Water Damage Floors Create A Hidden Dilemma For Homeowners
Water damage can quickly lead to waterlogged floors. However, water damage isn't the only threat lurking beneath water-soaked floorboards.
The water, typically from a broken pipe or natural disaster, is constantly eating away at your floor's foundation. When water soaks underneath hardwood flooring, it wicks moisture out of support beams and joists until the wood dries out. Once this happens, soggy floorboards become swollen and uneven throughout your home. The warped boards no longer lay flat against each other or attach correctly to side walls or doorways. It may seem like you're left with little choice but to tear up water-damaged floors and start over. However, you do have another option: refinishing hardwood floors water damage.
Hidden Below In The Subfloor Moisture Can Lead To Floor Buckling Several Days After The Initial Discover
Refinishing water-damaged wood is best left to the professionals, who can not only restore your water-damaged flooring but prevent further water damage. Without refinishing waterlogged hardwood floors, you risk structural problems that not only affect the current flooring, but also any future flooring you plan to install over water-damaged wood.
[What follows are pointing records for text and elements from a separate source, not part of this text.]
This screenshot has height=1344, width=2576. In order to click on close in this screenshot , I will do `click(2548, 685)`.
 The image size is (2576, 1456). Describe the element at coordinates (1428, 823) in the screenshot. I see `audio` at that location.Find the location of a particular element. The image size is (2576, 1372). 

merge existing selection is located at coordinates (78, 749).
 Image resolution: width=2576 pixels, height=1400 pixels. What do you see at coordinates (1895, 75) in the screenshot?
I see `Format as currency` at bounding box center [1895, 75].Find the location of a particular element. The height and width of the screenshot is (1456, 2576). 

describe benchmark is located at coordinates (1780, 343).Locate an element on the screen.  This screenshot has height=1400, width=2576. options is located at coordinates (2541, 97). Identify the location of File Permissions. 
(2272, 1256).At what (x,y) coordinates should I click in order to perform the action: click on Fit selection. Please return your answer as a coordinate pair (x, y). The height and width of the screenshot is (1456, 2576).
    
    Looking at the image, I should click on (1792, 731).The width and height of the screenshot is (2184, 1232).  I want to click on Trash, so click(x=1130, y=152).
If it soaks through more than one room of your home, there's a big chance mold has started to form inside walls and along exterior surfaces. And if mold grows unchecked for long enough, black stains will start to appear on ceiling beams or support posts. Not only does this leave your house looking unappealing, but it also leads to health issues such as water damage asthma, and water damage allergies.
So what should you do if water has soaked into hardwood floors in your home? The best way to keep water damage at bay is to contact a water damage restoration expert immediately. This can be costly, but it's well worth the money for homeowners. However, there are other sources of water such as basement flooding or burst water pipes. If this is the case, get rid of standing water by shutting off any valves connected to burst or damaged pipe(s). Then use towels and mops to remove excess water from flooded flooring. Be sure not to spread water any more than necessary; this could make matters worse and lead to further water damage and mold growth. If everything looks alright, then start to remove any furniture from the flooded area and prop it up on blocks or heavy objects. This will help minimize water damage to the furniture. If water damage is already present, you may need to discard water-damaged furniture and belongings.
After all of these preliminary steps have been taken, it's time for restoration experts to come in and start drying out your home. They will use industrial-strength fans and dehumidifiers to extract any water that's still present in walls, floors, and ceilings. In extreme cases where water has infiltrated insulation, they may have to remove and replace this material.